Before I begin this review, I have to say that nothing in this book is at all what I expected. And even now, saying that, I can’t exactly pinpoint what I expected, but it wasn’t this novel.
BUT THAT IS NOT A BAD THING.
I think I was gearing myself up for another angsty love story with a dash of drama just to make a romance just a little bit more complication or impossible. There was a note of that, sure, but that was not what We All Love the Beautiful Girls was about.
Here’s part of the blurb:
One frigid winter night, Mia and Michael Slate’s comfortable world dissolves in an instant when they discover that their best friend has cheated them out of their life savings. At the same time, a few doors down, their teenaged son passes out in the snow at a party–a mistake whose consequences will shatter not just their family, but an entire community.
A simple enough premise. But that one night was just a single beat of butterfly’s wing that eventually became a hurricane that blew destruction into Old Aberdeen and changed the landscape there forever.

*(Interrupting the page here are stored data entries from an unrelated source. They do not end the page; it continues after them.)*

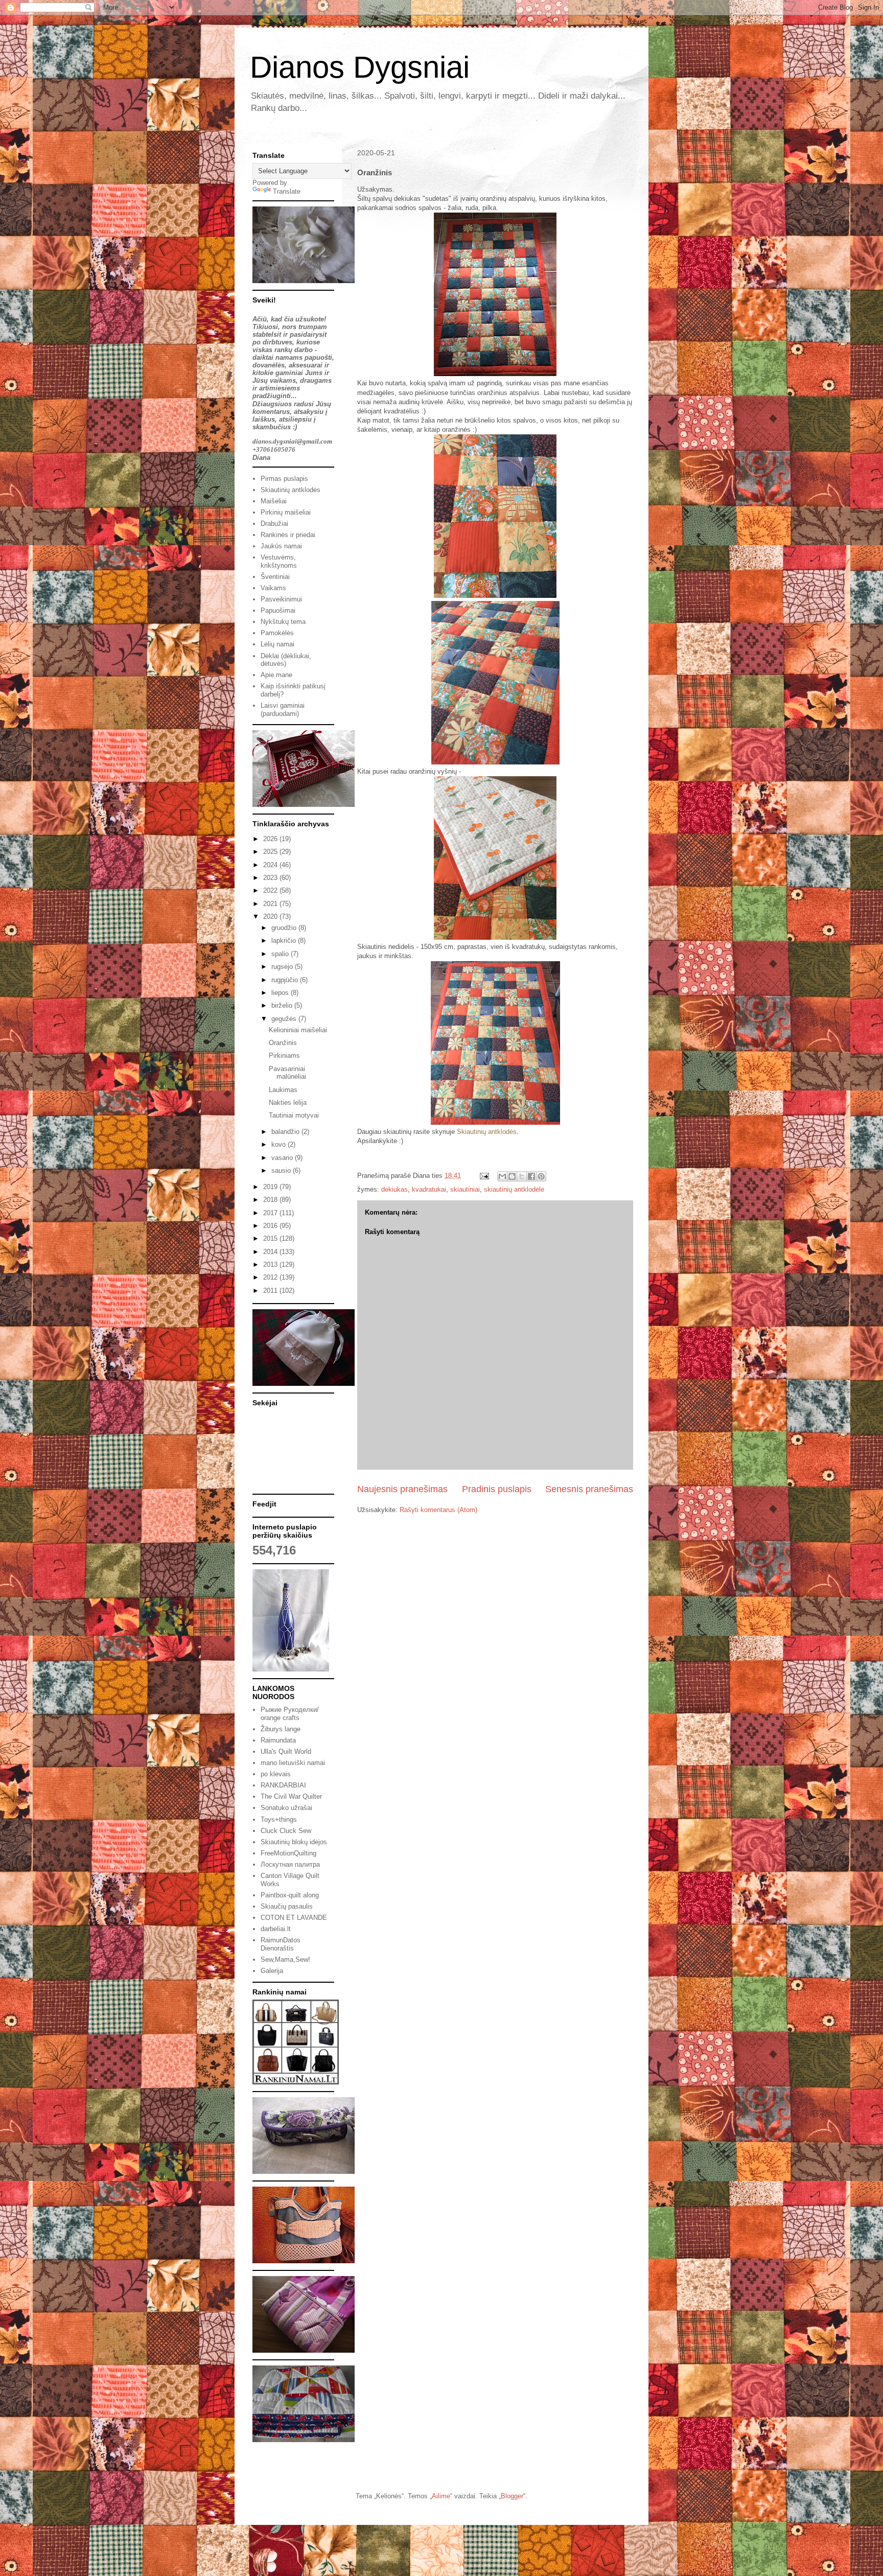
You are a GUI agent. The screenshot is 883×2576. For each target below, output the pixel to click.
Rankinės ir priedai (288, 535)
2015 (271, 1238)
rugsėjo (283, 966)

I smile. I pretend to be relaxed. I pretend to be fearless. I’m goot at it; I’ve been pretending to be fearless for months.
Michael and Mia begin to have marriage problems after their son, Finn, suffers a near-death experience. What follows is the story of the Slate family and their revelation of how love is measured between neighbors, friends, and family.
Joanne Proulx writes a beautifully poetic story about very ugly events in the affluent Canadian town of Old Aberdeen. We are immediately thrust into the middle of the life of a family with very little introduction, and it’s almost better that way. The characters seem to develop right before your eyes, even as you’re learning whose portion of the story you’re experiencing at the time.
Written from multiple points of view, Proulx uses subtle cadence changes and an editor’s nightmare – no quotation marks! – to distinguish the characters, but the action is linear, so it’s not confusing after you initially get your bearings.
The prose is visually elegant and descriptive without being excessively wordy. And it’s a quick read with action interspersed throughout and a steady progression toward…
AN ENDING THAT DID NOT SATISFY!
Maybe I am just a denouement junkie, but the epilogue didn’t satisfy my desire to know what becomes of the lives of these characters. But is that ultimately the mark of a good book – that you loathe leaving the characters behind?
Four beautiful stars for this elegiac account of a tortured family and their desperate grasp for normality.
*Possible Triggers: Rough sex, mention of sexual assault (not detailed), alcohol and drug use by minors, and scenes at a strip club.
About the Author
Joanne Proulx’s first novel Anthem of a Reluctant Prophet won Canada’s Sunburst Award for Fantastic Fiction and was named a best debut by The Globe and Mail and Kirkus Reviews. A feature film adaptation of the novel will be released in 2018. A graduate of the Bennington Writing Seminars, Joanne lives, writes and teaches in Ottawa, Canada.